Adding new device types¶
Warning
This is the most complex part of LAVA and it can be a lot
of work (sometimes several months) to integrate a completely new
device into LAVA. V2 offers a different and wider range of support to
V1 but some devices will need new support to be written within
lava-dispatcher
. It is not always possible to automate a new
device, depending on how the device connects to LAVA, how the
device is powered and whether the software on the device allows the
device to be controlled remotely. However, do not be tempted into
using this complexity as an excuse to fall into the trap of
simplistic testing.
Experience is the hardest and the most expensive teacher of all. This section is an attempt to gather a set of guidelines from the collective experience of a range of developers based on a wide range of devices and the attempts to integrate those devices into LAVA. Not all such integrations succeeded and more than one attempt resulted in broken hardware. Most labs will be asked to integrate prototype or pre-production hardware which always bring their own unique mix of unexpected errors, limitations and failure methods.
The integration process is different for every new device. Therefore, this documentation can only provide hints about such devices, based on experience within the LAVA software and lab teams. Please talk to us before starting on the integration of a new device using the Mailing lists. Include full details of the type of device, the bootloader specifications, hardware support and anything you have done so far to automate the device. Sometimes, the supplied bootloader must be modified to allow automation. Some devices need electrical modifications or specialized hardware to be automated.
Integrating a new device type will involve some level of development
work, the device type templates are more than configuration. Testing
new device type templates requires setting up a developer workflow and
running unit tests as well as running test jobs on a LAVA instance. If
the new device type involves a new boot or deployment method, there
will also need to be changes in the lava-dispatcher
codebase. New
elements of the test job submissions and device configuration may also
need changes to the schema in lava-server
. Some new device types
will be a lot easier than others - for example U-Boot tends to have a
reasonably consistent interface across multiple devices, so changes for
a new U-Boot device could be as little as setting variables after
extending the base-uboot.jinja2
template.
The LAVA developers encourage new device type templates to be contributed upstream as a community contribution to LAVA.
See also
Growing your lab, including How many devices is too many for one worker?. Also Developing using device-type templates, Developing new classes for LAVA V2 and Worked example of migrating a known device
Device Requirements¶
The LAVA software and lab teams have built up a set of guidelines relating to the integration of new device-types. The further a device deviates from one or more of these guidelines, the harder it will become to automate such a device. Always remember that the way that the device is supported must scale to large labs which already contain a range of other devices, each with their own issues. It is not acceptable to add a new device-type which is incompatible with devices which are already supported or which imposes restrictions on how many devices of any type can be used in any one lab.

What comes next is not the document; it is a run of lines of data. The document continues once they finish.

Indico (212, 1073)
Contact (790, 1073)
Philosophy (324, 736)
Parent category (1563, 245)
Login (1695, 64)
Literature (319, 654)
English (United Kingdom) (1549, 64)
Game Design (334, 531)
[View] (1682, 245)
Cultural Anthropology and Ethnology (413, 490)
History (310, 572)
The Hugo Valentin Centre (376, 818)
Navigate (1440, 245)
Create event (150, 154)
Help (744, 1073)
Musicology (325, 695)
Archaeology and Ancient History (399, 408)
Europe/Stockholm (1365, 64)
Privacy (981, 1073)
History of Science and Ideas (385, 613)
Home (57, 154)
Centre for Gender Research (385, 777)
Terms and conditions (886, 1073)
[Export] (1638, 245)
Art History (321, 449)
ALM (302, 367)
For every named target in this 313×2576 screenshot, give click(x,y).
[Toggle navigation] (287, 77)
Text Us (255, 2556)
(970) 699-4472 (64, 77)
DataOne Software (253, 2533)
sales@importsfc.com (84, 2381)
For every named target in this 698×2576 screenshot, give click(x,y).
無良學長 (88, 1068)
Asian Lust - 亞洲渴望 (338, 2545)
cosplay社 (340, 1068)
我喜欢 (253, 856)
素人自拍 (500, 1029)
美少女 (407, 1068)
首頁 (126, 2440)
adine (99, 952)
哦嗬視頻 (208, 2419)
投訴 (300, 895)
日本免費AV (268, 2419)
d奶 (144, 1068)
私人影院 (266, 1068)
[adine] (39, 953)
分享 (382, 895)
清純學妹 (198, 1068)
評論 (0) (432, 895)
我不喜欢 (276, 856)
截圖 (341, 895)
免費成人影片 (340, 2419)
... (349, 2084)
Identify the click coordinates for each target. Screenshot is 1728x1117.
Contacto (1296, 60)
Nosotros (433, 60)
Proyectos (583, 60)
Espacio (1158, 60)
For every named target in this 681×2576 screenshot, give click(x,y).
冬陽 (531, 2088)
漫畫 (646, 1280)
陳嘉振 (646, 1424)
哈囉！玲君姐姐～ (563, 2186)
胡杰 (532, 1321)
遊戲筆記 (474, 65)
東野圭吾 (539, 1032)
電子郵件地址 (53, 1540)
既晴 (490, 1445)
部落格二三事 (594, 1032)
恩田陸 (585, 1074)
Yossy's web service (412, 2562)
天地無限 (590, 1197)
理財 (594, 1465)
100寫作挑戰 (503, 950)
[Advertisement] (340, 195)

The guidelines only consider a limited number of possible problems with device integration. The guidelines are written using our experiences of a variety of poorly behaving devices over years of development of automation software like LAVA. Depending on local admins, some labs can cope with hardware which does not comply with all guidelines, particularly if the devices are not being used at scale. However, the more devices are deployed in any lab, the more it will be necessary for every device to fully comply or such labs will quickly deteriorate, generating unreliable results.
These guidelines describe device behavior as a whole. This is a combination of the device hardware and the firmware. Some devices support replacing the firmware. Sometimes this can aid automation, sometimes is can cause more problems and complexity.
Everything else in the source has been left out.